What pleased McIlroy most about his latest success was the manner in which it was achieved. He won his first major, the 2011 US Open at Congressional, by eight shots. That was also the margin of victory when he added the 2011 US PGA title at Kiawah Island.

It was a little more taxing in claiming the Claret Jug on Merseyside but here, for the first time, McIlroy had to show real guts to dig out a victory on one of the game’s biggest stages.

On what was one of the best final days in a major for a long time – perhaps even as far back as the famous “Duel in the Sun” between Tom Watson and Jack Nicklaus at Turnberry in 1977 – McIlroy, Mickelson, Fowler and Stenson traded punches like 
Muhammad Ali, Louisville’s favourite son, in his epic heavyweight title fights.

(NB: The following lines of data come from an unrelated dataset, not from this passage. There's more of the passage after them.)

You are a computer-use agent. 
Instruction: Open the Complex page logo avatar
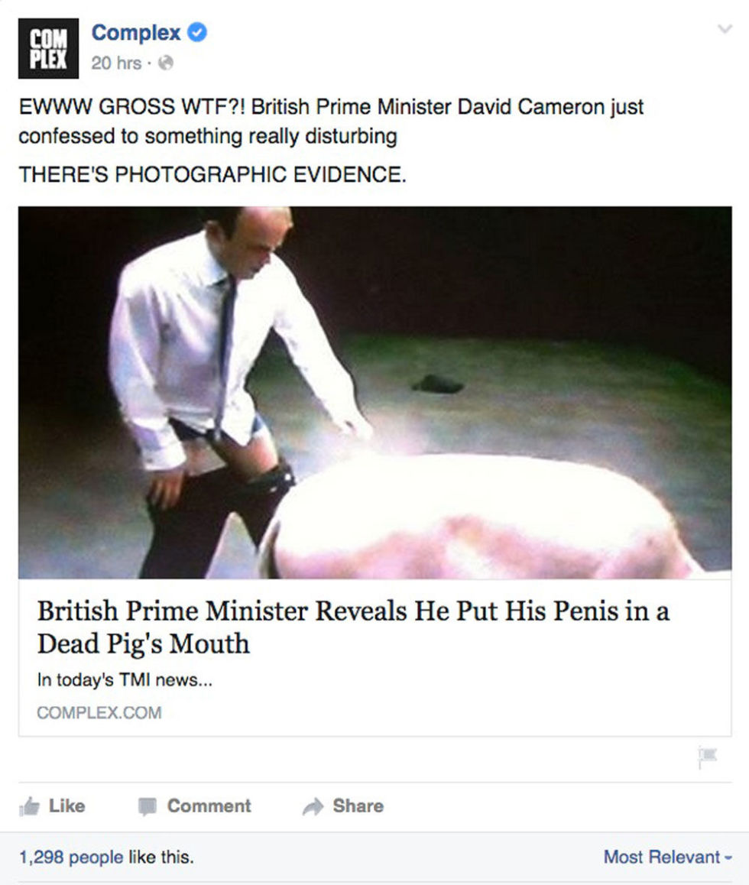pyautogui.click(x=48, y=49)
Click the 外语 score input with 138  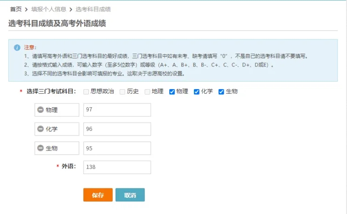click(117, 167)

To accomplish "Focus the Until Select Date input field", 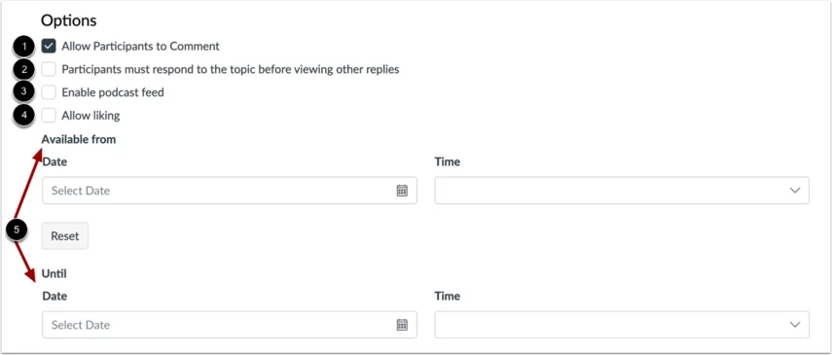I will point(230,325).
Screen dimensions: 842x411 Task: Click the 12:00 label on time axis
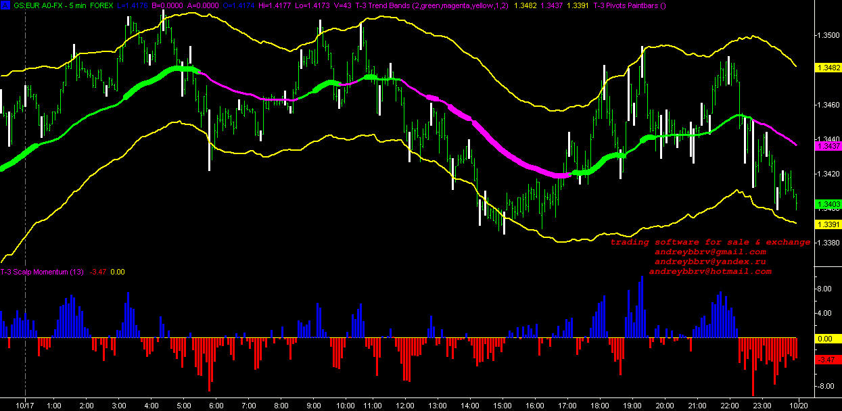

“Satisfaction and joy are the two biggest things,” replied McIlroy when asked to sum up his emotions after igniting what had been a flat final round for him until that point with an eagle-3 at the tenth. He admitted getting “lucky” there with a shot from 284 yards that was “30 feet lower” and “15 yards left” of where he intended but then added birdies at the 13th and 17th as he pipped Mickelson, the 2005 winner, by a shot, with Fowler and Stenson a stroke further back.

“Satisfaction from being able to win and the manner I won, and joy that I have been able to keep this run of form going. I said at the Open Championship that I wanted to keep moving forward, I didn’t want that to be the end of the season for me, I wanted to win more.

“I was able to back that victory up with a win at the Bridgestone last week and to come here to Valhalla and do it all over again, to win three big tournaments in a row, is very satisfying.

“I was asked last night if I were to win in a dogfight would it be the most satisfying and I said ‘no’ because they are all satisfying and all majors are equal. But to know that I can mix it with the best players in the world down the stretch, having stood on the tenth fairway three behind, and come out on top means a lot. It’s great to have in the memory bank going forward.”

Considering he’d not been in the heat of battle since becoming Open champion at Muirfield last summer, Mickelson made a great fist in his bid to claim a sixth major title, while the time will surely come for both Stenson and Fowler, who has finished fifth, second, second and third in this season’s majors.

Their problem, though, is that McIlroy has a real taste for success and, on this form, it seems his name on leaderboards is starting to affect rivals the way that Tiger Woods once did.

“I felt like it did today,” noted McIlroy. “Rickie made a bogey on 14 and Phil made a bogey on 16. I am not saying that my name on the leaderboard in any way affected them but it has to do something, especially with the play I have produced over the last few weeks.”

During a well-deserved week off, McIlroy will be at Old Trafford on Saturday to watch Manchester United take on Swansea in Louis van Gaal’s first competitive match. “I don’t know if I can parade the Claret Jug and the Wanamaker at the same time – but I will try,” he said, laughing. “That will be a great thrill.”

Golf’s man of the moment also smiled when it was put to him by this correspondent that his title hat-trick had been “Made in the Home of Golf” due to the fact he added the Scottish Open to his schedule for the first time since 2009 and appeared to have found something on his game at Royal Aberdeen that has since made him untouchable.

While he claimed, not unexpectedly I suppose, that was perhaps pushing things a bit, McIlroy admitted the Scottish Open preparation had “done me well” for the Claret Jug joust and, therefore, “don’t see any reason why I won’t be playing at Gullane next year [when it stages the European Tour event].”

If he’s still playing like this, then that is an opportunity not to be missed.